About this task:
Please quote exactly the lines below from the line containing "Given: Expand chevron" to the line containing "Task: Open the history clock panel on left", both lines included, and nothing else.
· · · · · · ·
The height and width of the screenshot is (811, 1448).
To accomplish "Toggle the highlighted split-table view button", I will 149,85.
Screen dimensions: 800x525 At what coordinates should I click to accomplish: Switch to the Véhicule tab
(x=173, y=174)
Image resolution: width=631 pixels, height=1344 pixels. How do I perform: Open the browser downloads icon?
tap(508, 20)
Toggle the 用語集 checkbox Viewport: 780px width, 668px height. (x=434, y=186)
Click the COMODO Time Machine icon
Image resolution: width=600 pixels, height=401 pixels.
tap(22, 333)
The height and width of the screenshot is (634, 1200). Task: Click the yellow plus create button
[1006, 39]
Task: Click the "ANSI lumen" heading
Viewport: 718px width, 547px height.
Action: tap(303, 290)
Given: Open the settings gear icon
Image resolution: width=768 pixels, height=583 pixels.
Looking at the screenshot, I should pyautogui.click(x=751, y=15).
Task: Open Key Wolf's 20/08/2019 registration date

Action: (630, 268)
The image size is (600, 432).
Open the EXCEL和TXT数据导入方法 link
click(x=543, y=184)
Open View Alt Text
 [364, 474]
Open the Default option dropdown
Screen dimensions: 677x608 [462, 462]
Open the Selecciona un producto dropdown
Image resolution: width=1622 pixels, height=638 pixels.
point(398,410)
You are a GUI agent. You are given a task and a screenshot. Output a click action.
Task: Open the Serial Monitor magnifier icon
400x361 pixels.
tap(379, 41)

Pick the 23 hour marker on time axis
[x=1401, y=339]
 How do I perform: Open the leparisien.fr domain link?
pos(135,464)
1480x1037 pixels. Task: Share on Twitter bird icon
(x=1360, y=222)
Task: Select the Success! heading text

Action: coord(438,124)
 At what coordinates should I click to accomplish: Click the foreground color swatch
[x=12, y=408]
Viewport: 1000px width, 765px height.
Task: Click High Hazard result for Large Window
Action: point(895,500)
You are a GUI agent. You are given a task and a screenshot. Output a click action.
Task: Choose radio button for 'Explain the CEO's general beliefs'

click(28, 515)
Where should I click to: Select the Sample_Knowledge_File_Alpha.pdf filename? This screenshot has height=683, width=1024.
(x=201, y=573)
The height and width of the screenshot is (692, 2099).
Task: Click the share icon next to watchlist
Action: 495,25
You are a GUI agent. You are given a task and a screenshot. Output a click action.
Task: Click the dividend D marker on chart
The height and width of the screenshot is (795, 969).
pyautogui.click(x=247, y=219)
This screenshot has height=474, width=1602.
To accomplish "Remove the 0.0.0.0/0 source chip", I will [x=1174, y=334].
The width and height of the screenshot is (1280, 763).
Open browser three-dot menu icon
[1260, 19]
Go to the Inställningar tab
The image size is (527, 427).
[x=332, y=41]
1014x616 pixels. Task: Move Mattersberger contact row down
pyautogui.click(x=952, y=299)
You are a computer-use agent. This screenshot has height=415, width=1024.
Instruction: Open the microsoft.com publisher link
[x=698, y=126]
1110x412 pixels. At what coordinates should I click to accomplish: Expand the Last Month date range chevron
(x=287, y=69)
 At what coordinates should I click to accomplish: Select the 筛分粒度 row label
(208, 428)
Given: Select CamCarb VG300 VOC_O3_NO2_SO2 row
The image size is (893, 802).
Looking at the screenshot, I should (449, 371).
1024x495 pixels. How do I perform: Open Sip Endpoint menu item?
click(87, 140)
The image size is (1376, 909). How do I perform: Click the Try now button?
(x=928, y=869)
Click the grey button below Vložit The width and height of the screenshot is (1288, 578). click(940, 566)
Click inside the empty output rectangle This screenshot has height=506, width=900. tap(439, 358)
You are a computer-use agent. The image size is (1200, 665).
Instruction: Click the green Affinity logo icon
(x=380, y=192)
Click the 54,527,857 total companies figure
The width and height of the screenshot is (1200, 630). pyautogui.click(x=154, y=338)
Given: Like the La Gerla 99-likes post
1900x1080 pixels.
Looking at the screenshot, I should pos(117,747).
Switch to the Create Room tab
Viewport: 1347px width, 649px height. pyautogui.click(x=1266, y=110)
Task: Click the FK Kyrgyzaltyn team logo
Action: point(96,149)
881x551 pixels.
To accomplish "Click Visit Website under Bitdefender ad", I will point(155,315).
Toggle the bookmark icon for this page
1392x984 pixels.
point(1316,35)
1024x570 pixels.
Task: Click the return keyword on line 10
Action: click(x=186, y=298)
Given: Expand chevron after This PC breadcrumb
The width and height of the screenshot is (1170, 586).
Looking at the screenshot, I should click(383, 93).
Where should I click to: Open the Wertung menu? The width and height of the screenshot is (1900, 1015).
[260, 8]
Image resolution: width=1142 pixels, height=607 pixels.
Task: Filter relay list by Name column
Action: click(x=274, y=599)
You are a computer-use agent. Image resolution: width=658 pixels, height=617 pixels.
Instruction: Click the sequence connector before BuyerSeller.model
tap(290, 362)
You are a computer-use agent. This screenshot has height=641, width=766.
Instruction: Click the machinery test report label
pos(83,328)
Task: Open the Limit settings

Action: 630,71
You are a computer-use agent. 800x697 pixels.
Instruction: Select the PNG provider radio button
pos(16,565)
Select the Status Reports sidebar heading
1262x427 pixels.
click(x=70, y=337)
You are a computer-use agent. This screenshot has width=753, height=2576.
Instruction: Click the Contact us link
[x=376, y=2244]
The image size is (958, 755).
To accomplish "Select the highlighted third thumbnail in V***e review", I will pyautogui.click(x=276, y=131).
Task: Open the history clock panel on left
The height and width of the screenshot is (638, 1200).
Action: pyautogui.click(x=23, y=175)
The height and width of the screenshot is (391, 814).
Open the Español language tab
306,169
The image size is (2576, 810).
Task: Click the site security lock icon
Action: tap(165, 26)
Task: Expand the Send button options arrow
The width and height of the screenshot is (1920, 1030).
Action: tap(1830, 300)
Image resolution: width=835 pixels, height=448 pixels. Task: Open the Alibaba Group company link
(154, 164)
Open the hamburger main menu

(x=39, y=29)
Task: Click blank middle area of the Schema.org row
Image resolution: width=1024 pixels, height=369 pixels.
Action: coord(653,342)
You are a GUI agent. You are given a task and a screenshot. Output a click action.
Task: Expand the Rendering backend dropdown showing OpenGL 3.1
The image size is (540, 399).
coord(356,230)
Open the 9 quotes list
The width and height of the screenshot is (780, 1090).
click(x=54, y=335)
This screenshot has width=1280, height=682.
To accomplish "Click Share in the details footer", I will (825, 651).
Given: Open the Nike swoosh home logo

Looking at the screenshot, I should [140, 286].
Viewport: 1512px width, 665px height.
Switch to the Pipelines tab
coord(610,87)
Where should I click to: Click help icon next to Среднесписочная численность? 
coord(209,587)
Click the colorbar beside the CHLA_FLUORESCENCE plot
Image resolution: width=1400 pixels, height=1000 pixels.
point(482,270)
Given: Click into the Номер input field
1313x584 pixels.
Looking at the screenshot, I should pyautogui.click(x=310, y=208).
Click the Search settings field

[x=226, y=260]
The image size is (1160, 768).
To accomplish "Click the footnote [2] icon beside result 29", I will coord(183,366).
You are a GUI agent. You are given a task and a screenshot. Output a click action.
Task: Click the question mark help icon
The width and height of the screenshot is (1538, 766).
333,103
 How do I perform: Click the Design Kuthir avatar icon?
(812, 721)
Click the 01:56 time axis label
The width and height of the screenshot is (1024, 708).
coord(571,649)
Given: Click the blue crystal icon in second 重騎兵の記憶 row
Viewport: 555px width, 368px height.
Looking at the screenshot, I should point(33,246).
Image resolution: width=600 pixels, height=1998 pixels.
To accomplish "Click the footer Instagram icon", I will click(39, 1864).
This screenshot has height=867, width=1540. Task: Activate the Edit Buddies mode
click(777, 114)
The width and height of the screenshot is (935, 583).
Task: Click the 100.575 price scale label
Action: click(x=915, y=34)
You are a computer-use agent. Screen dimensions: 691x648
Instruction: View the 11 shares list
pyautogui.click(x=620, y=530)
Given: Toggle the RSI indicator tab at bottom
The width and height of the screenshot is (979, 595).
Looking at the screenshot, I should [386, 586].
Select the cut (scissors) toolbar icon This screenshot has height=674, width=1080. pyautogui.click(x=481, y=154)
· · · · · · ·
Output:
Given: Expand chevron after This PC breadcrumb
The width and height of the screenshot is (1170, 586).
Looking at the screenshot, I should click(383, 93).
Where should I click to: Open the Wertung menu? The width and height of the screenshot is (1900, 1015).
[260, 8]
Image resolution: width=1142 pixels, height=607 pixels.
Task: Filter relay list by Name column
Action: click(x=274, y=599)
You are a computer-use agent. Image resolution: width=658 pixels, height=617 pixels.
Instruction: Click the sequence connector before BuyerSeller.model
tap(290, 362)
You are a computer-use agent. This screenshot has height=641, width=766.
Instruction: Click the machinery test report label
pos(83,328)
Task: Open the Limit settings

Action: 630,71
You are a computer-use agent. 800x697 pixels.
Instruction: Select the PNG provider radio button
pos(16,565)
Select the Status Reports sidebar heading
1262x427 pixels.
click(x=70, y=337)
You are a computer-use agent. This screenshot has width=753, height=2576.
Instruction: Click the Contact us link
[x=376, y=2244]
The image size is (958, 755).
To accomplish "Select the highlighted third thumbnail in V***e review", I will pyautogui.click(x=276, y=131).
Task: Open the history clock panel on left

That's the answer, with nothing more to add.